Also, if I reflect back at the overall level on my career until now, I think the thing that probably I’ve sort of realised a lot in terms of learning which I’ve sort of brought to the table here is just the fact that you are in a senior leadership role, I think the most important thing is to be a very versatile and multifunctional leader which means that you need to, irrespective of whether you’re a CPO or a CTO or a business leader, I think you need to have a very holistic view towards different aspects of business and you need to bring some of that holistic thinking towards decision-making which I do feel is like a superpower, it differentiates the best leaders from others.
And my attempt has been to figure out how to develop this and still obviously learning and trying. But, yes, that’s sort of how my sort of career broadly has shaped up and how it’s helped me at Meesho.
Peggy: And all of those learnings, it’s when you apply them that has the most impact, that’s the most important. Now, last time I checked in, full disclosure, I was writing about you at Forbes and you had just racked up more than 5 million orders in one day – one sales event in June, that was the record. What’s new at Meesho since?
Kirti: Yes, I think last two odd years actually have been a great growth journey for us, I think we’ve hit many milestones like the ones that you mentioned along the way. In terms of what’s new, I think the fact that we’ve grown so much and we’re also in a very strong position as a company, it has also given us a lot of freedom to try out new businesses, new product lines which is what I think we’ve been doing for the last three to six months and in terms of what’s new, I think those are the new things that are going on.
So, to give you a sense, I think one of the things I’m most excited about which we’ve just launched recently is livestreaming commerce which is a very unique thing in the Indian ecommerce context where basically we are redefining the core shopping experience of an ecommerce app. So, we now have sellers, influencers who are creating live videos to demo their products and consumers can directly watch the video and buy during the video itself, right?
So, it’s a very unique proposition and we’ve seen very strong interaction and we’re in the process of scaling that up. So, that’s I think something very new.
The other news, we have which we’ve been sort of working on over the last six months or so is what we call Super Store, so this is a grocery ecommerce business and as I think many of you will understand, grocery is like the holy grail of ecommerce, the category within ecommerce which I think even the biggest players in the world have struggled to disrupt using technology. So, we are adopting a very different model, this is a community group buying model for groceries which I think we are working on at Meesho and in India especially with the kind of income segments we have, grocery tends to be the largest retail consumption category.
__________________________________________________
# OBJECTIVE
According to the interview transcript above, what has given Meesho the freedom to try out new businesses and product lines? Answer in one to three sentences.

# PROVIDED RECORDS
__________________________________________________
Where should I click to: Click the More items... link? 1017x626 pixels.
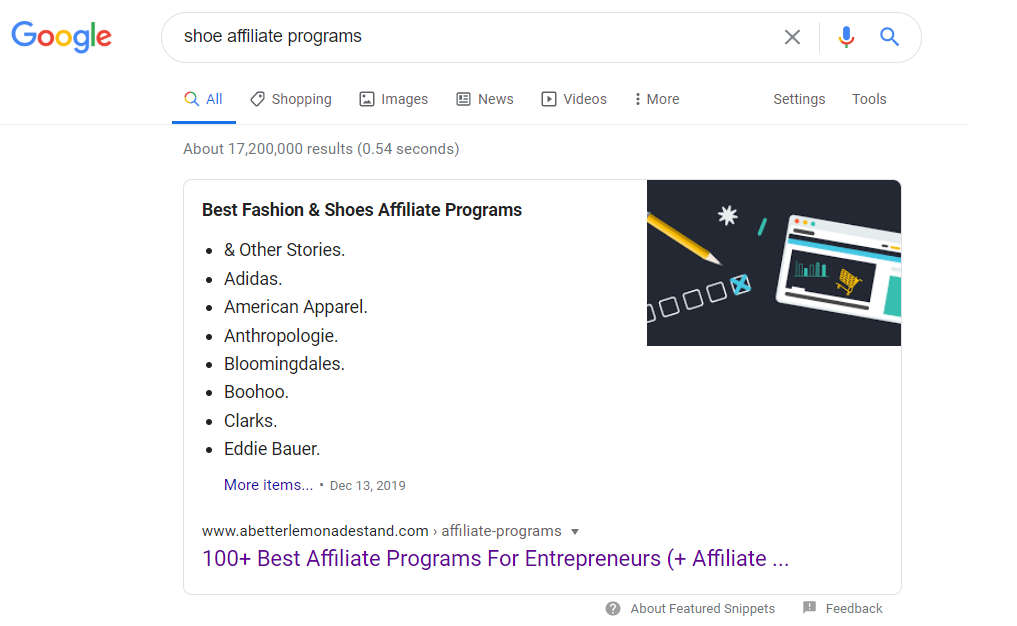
__________________________________________________
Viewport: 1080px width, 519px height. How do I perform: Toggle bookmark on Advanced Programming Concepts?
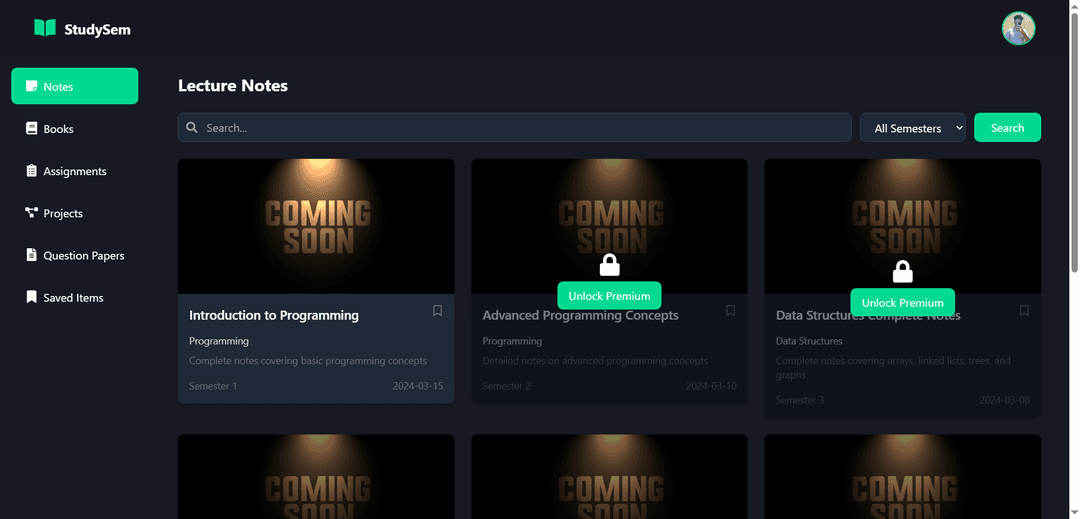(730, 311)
__________________________________________________
# WRITTEN RESPONSE
Meesho has grown a great deal and is in a very strong position as a company. That growth and strength have given it a lot of freedom to try new businesses and product lines, which it has been doing for the last three to six months.